Mr Brignone had taken time off his job as a tile layer to camp in the Żonqor area with his wife and son. It was something the family did together every year, choosing to set up a tent in Żonqor after authorities had made it illegal to camp in Ċirkewwa.

He set off on one of his customary underwater expeditions just before 10 a.m. on Sunday. When he had failed to return four hours later, alarm bells started ringing.

While a rescue team brought Mr Brignone’s body to the surface before transferring it to a waiting search and rescue boat, friends and family stood gripped against promenade barriers, watching their worst fears unfold before their eyes.

Relatives described a kind, jovial man whose two great passions were Brazil’s national football team and the feast of the Immaculate Conception in his Cospicua hometown.

His childhood love for the selecao stretched into his adult years, leading him to name his 15-year-old son after Brazilian football legend Romario and his Tarxien home, Casa Brazil.

He played football himself, as a strapping stopper with a keen defensive eye, with amateur teams in Cospicua and Sta Venera as well as St George’s. And although Mr Brignone lived in Tarxien, he only had eyes for his hometown Cospicua, his best friend David Vella said.

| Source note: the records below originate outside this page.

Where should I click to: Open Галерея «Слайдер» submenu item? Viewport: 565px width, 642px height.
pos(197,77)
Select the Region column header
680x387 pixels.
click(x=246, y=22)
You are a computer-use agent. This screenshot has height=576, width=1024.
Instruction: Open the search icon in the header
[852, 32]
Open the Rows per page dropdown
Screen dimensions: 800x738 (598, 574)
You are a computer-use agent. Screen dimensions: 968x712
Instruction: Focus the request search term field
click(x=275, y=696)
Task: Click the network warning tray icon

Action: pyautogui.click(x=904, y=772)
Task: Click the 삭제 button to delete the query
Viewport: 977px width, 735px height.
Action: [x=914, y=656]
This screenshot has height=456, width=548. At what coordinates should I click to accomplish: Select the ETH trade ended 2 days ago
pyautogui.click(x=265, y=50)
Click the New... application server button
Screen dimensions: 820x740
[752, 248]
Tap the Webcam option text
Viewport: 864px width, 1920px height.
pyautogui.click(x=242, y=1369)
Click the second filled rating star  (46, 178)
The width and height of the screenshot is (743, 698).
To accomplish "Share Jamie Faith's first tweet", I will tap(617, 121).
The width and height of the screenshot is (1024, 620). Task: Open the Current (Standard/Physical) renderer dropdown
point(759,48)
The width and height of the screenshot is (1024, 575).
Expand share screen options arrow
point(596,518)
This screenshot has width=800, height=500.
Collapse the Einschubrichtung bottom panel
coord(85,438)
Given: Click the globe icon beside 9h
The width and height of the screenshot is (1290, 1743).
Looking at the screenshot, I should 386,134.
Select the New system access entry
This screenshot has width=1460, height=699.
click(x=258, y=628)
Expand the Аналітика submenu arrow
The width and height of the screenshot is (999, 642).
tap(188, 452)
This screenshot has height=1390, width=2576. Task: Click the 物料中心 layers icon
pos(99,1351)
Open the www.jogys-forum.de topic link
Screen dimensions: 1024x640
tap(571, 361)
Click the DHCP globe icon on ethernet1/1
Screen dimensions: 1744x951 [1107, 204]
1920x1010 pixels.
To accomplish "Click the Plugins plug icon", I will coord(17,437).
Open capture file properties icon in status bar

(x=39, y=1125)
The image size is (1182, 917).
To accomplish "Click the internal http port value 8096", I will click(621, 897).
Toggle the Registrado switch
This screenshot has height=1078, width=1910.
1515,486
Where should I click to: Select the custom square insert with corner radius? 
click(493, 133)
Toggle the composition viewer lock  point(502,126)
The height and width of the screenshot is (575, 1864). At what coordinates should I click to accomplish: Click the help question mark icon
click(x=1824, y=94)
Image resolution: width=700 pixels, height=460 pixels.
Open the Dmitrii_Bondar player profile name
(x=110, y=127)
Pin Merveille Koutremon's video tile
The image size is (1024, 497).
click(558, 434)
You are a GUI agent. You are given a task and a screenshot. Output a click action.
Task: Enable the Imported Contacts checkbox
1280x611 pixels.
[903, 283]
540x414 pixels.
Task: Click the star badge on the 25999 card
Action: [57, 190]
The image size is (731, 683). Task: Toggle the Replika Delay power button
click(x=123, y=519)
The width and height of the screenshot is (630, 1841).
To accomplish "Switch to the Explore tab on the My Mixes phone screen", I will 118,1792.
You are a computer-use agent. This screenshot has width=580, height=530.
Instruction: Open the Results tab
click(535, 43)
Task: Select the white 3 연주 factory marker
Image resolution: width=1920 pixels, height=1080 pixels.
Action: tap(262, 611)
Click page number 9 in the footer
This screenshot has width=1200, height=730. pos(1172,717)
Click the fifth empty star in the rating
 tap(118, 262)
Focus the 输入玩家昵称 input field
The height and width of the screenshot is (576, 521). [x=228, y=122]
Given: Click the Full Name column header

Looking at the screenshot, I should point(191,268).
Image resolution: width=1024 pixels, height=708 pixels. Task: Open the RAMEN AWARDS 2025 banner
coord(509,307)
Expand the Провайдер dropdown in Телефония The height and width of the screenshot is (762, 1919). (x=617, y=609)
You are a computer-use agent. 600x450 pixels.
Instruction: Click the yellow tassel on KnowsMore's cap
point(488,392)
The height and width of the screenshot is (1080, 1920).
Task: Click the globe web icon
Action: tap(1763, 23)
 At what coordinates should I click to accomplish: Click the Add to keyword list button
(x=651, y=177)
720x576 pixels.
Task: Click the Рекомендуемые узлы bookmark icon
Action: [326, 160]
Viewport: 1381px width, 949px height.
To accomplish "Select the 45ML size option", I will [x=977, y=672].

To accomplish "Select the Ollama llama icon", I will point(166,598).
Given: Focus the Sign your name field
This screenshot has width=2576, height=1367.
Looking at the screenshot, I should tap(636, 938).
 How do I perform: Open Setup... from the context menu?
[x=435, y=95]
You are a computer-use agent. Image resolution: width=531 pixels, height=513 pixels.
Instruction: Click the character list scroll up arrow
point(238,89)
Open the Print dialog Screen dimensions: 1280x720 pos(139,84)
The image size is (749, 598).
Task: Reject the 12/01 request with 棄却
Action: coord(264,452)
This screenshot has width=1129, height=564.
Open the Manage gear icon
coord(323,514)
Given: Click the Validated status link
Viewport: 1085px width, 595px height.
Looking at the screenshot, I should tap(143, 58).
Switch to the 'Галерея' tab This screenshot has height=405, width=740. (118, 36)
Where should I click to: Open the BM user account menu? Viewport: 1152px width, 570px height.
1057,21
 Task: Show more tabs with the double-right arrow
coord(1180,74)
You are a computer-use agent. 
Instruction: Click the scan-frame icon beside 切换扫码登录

“He was mad about our parish feast. Whenever a volunteer was needed, Charles was the first with his hand up. He carried Our Lord’s statue on Good Friday and he took an active role in organising the feast every year. Cospicua has lost an angel.”

As Mr Vella struggled to keep his composure, he reminisced about growing up together, thinking back to their childhood days of playing football in a communal yard.

“We were like blood brothers. Then he fell in love with, and married, my cousin. He was so proud of Romario, who recently starting rowing for Cospicua’s under-15 regatta team. And to think, his father had warned him not to go snorkelling at Żonqor Point just yesterday...”

Mr Brignone’s cousin, Carmen Bugeja, picked up where he left off. “They were the perfect couple. So bubbly, positive and full of life. It’s so hard to believe this has happened.”

She blinked the tears back. “But at least they’ve found his body. It would have been much worse if we were all just left wondering. It’s not much, but at least it’s some form of closure.”